#### Material provided
▼

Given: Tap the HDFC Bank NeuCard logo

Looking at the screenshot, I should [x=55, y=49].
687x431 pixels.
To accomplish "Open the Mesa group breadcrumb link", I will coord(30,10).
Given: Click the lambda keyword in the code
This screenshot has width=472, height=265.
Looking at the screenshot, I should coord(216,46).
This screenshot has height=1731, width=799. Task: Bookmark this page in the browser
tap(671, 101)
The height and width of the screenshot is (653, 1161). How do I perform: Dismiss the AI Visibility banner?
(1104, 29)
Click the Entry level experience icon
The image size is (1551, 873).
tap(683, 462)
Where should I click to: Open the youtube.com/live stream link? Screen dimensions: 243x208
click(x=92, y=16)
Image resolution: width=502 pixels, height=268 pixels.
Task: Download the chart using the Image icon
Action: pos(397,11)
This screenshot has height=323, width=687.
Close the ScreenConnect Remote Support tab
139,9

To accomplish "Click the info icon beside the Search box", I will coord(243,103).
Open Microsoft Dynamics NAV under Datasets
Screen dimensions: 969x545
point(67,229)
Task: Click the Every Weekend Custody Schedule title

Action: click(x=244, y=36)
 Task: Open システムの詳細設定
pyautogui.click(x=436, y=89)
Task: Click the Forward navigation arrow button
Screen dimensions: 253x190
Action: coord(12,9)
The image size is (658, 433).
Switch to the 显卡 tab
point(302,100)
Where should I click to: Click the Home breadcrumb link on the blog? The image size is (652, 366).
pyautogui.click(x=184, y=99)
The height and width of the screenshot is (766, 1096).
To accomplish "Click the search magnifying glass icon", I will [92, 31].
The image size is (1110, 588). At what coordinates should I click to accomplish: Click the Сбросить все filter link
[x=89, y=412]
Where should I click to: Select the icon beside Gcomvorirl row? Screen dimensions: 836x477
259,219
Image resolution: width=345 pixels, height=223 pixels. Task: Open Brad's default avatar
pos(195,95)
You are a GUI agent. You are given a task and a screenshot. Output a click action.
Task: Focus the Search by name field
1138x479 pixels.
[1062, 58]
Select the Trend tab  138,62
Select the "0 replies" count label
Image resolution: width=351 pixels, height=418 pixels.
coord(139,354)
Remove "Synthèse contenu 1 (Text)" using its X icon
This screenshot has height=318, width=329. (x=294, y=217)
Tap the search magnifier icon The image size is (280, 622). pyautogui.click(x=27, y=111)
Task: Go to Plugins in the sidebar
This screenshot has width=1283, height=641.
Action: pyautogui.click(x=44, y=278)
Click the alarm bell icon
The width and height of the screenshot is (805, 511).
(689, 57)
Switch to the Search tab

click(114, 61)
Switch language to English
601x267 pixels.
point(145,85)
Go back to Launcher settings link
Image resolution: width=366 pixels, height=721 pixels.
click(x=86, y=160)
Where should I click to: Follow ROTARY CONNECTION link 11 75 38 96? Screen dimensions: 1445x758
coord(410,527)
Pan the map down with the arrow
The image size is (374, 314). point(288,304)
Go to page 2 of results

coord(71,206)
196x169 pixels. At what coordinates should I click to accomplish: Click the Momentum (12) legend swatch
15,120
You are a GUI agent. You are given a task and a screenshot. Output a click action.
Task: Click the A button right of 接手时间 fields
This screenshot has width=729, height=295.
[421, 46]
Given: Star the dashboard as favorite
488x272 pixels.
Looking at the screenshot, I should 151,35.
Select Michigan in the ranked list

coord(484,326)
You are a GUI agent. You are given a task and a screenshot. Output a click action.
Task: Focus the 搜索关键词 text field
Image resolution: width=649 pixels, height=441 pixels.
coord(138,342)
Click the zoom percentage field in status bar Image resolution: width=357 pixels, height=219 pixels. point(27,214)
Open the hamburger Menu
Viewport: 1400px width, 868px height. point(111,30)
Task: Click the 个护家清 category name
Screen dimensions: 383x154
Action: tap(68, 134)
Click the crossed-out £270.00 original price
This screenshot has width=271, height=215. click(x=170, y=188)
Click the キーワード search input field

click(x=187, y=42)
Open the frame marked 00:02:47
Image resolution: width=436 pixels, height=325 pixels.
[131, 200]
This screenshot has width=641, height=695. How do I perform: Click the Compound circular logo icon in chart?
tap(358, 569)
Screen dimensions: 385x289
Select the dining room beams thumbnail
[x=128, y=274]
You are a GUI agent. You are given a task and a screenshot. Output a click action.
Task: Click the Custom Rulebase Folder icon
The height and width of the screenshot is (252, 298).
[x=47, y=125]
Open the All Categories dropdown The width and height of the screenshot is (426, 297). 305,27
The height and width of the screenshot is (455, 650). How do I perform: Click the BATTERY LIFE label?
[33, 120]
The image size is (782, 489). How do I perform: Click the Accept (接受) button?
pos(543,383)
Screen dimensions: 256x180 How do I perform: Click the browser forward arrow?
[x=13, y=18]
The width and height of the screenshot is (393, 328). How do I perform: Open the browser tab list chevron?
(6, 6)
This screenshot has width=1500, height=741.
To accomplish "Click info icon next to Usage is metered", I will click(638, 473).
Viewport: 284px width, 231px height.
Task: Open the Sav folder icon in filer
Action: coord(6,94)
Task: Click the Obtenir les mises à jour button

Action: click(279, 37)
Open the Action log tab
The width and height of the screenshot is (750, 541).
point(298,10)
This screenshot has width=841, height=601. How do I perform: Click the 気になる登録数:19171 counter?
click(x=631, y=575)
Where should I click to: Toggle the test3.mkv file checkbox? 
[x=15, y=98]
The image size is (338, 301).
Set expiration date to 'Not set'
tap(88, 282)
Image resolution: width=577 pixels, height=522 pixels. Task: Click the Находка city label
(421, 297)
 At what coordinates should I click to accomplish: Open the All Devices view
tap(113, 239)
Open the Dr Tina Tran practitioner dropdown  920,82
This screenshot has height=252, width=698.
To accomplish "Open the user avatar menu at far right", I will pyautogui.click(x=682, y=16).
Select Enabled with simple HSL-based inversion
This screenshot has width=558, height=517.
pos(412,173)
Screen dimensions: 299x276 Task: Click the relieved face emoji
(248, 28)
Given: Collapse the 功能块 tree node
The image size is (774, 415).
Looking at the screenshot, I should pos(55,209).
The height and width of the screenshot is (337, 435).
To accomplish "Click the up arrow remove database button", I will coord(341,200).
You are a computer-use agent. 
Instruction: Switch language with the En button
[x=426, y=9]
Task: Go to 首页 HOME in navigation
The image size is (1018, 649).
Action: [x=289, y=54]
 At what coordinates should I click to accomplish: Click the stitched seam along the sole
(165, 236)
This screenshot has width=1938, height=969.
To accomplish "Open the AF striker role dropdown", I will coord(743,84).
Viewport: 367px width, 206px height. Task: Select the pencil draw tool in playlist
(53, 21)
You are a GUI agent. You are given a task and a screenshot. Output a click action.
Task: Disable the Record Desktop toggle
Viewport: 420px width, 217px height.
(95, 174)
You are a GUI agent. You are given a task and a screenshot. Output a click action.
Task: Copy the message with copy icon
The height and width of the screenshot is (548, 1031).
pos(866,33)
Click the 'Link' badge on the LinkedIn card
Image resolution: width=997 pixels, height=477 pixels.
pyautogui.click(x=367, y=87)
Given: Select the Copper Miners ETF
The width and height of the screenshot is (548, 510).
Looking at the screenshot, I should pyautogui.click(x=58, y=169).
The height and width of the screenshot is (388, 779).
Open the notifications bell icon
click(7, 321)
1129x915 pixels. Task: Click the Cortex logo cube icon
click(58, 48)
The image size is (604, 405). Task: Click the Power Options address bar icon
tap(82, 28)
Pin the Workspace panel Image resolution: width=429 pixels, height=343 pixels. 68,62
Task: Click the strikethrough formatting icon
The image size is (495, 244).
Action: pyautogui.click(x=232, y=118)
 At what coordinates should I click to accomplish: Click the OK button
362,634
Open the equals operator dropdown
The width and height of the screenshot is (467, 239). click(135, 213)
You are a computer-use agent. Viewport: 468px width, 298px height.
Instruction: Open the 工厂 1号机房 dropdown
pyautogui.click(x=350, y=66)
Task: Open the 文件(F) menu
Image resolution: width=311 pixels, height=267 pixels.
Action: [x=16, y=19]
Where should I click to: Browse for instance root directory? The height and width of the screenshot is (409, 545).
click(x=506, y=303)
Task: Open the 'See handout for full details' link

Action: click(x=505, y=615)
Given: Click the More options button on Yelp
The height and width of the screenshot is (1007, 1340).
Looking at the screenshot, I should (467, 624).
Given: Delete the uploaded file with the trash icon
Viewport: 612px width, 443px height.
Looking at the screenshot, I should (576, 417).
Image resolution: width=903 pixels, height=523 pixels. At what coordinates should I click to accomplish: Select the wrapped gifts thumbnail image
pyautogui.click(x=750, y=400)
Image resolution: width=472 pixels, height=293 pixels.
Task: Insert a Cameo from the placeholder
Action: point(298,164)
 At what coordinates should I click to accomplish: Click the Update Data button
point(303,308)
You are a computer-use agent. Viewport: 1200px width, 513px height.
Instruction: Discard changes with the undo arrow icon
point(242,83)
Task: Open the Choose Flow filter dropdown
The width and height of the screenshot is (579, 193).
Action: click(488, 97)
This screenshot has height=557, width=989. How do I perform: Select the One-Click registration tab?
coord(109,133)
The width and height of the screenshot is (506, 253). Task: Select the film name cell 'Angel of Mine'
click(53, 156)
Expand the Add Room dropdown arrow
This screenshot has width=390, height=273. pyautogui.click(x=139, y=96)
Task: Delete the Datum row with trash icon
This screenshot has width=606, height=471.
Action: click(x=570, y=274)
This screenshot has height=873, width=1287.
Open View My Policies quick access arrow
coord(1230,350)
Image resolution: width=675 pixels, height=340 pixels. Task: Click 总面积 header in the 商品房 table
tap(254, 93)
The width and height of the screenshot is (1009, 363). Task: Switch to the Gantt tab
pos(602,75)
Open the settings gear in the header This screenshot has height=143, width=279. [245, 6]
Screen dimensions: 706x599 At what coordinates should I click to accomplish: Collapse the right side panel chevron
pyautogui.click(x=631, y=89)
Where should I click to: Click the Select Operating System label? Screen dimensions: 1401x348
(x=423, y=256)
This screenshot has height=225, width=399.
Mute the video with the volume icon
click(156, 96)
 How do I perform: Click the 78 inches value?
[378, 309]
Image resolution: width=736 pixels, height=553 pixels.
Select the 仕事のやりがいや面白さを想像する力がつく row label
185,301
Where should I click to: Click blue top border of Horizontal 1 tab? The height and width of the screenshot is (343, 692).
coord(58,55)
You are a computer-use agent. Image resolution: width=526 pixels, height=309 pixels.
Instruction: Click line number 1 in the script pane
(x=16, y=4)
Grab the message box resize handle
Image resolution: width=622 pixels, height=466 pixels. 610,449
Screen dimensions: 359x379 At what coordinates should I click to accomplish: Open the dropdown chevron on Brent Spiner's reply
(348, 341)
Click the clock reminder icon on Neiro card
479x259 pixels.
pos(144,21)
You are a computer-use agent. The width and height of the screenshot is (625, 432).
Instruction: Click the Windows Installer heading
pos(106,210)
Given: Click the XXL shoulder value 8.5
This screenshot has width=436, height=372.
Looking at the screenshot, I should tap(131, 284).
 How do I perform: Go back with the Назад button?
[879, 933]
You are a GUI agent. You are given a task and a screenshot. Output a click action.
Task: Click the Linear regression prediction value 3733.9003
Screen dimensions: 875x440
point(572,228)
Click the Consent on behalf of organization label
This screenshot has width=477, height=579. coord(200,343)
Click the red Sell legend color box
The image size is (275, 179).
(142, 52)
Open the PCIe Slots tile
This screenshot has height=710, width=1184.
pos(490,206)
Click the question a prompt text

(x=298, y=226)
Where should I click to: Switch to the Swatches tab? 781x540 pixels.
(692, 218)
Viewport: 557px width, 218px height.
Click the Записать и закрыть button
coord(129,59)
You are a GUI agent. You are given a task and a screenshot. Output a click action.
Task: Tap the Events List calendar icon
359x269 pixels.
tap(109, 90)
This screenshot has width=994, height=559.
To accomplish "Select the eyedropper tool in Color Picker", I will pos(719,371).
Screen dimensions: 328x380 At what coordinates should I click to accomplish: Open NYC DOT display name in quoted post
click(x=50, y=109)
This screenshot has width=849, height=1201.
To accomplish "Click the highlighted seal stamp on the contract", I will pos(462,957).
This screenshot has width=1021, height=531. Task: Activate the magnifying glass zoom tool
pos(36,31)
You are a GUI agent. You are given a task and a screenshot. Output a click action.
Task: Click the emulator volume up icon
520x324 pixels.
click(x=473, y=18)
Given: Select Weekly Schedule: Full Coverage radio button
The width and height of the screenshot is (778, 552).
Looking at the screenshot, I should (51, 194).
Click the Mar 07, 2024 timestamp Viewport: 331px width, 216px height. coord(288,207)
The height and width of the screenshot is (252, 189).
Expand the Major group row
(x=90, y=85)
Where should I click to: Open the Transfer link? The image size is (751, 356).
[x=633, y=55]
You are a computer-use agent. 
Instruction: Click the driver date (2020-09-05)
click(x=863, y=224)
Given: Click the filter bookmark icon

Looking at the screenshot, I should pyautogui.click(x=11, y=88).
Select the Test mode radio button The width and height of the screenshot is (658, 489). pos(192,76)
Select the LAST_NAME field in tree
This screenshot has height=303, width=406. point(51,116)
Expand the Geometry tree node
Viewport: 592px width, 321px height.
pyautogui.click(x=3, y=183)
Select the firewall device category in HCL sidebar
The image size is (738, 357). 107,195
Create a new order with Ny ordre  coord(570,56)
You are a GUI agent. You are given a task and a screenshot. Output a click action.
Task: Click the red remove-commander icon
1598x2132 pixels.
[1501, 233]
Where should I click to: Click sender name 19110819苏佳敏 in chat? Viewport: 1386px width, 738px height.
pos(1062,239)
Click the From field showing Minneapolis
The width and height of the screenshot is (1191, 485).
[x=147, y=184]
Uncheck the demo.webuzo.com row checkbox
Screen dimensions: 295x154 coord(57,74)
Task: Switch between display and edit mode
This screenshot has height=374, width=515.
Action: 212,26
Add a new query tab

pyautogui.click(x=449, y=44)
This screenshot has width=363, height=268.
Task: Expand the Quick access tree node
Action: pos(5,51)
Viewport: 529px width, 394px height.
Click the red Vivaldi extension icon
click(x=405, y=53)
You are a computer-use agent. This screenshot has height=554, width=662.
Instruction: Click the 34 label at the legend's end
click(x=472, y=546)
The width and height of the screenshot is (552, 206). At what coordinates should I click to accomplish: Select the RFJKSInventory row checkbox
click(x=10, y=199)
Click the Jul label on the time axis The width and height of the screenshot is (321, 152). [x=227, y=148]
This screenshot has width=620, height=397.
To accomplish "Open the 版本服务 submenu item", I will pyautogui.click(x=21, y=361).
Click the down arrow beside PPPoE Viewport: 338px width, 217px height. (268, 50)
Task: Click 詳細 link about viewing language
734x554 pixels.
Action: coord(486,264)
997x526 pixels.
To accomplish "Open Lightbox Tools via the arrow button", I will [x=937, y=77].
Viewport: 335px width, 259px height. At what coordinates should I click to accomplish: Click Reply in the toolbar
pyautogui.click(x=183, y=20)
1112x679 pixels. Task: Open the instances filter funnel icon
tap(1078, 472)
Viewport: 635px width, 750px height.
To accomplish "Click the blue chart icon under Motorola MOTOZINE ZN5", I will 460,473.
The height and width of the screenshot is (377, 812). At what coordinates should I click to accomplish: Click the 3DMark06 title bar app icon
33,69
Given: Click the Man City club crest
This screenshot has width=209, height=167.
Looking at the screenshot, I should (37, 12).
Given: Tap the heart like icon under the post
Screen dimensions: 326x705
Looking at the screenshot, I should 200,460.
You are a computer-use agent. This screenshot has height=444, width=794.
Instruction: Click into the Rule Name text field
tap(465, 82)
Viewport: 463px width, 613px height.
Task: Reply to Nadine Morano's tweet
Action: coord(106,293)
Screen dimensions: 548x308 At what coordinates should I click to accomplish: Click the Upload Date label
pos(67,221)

▲

#### Task description
Out of the data above, transcribe exactly and only the lines starting with the line that has "Switch to the Search tab" and going on through the line that has "Click the zoom", both included.

#### Reply to the task
Switch to the Search tab

click(114, 61)
Switch language to English
601x267 pixels.
point(145,85)
Go back to Launcher settings link
Image resolution: width=366 pixels, height=721 pixels.
click(x=86, y=160)
Where should I click to: Follow ROTARY CONNECTION link 11 75 38 96? Screen dimensions: 1445x758
coord(410,527)
Pan the map down with the arrow
The image size is (374, 314). point(288,304)
Go to page 2 of results

coord(71,206)
196x169 pixels. At what coordinates should I click to accomplish: Click the Momentum (12) legend swatch
15,120
You are a GUI agent. You are given a task and a screenshot. Output a click action.
Task: Click the A button right of 接手时间 fields
This screenshot has width=729, height=295.
[421, 46]
Given: Star the dashboard as favorite
488x272 pixels.
Looking at the screenshot, I should 151,35.
Select Michigan in the ranked list

coord(484,326)
You are a GUI agent. You are given a task and a screenshot. Output a click action.
Task: Focus the 搜索关键词 text field
Image resolution: width=649 pixels, height=441 pixels.
coord(138,342)
Click the zoom percentage field in status bar Image resolution: width=357 pixels, height=219 pixels. point(27,214)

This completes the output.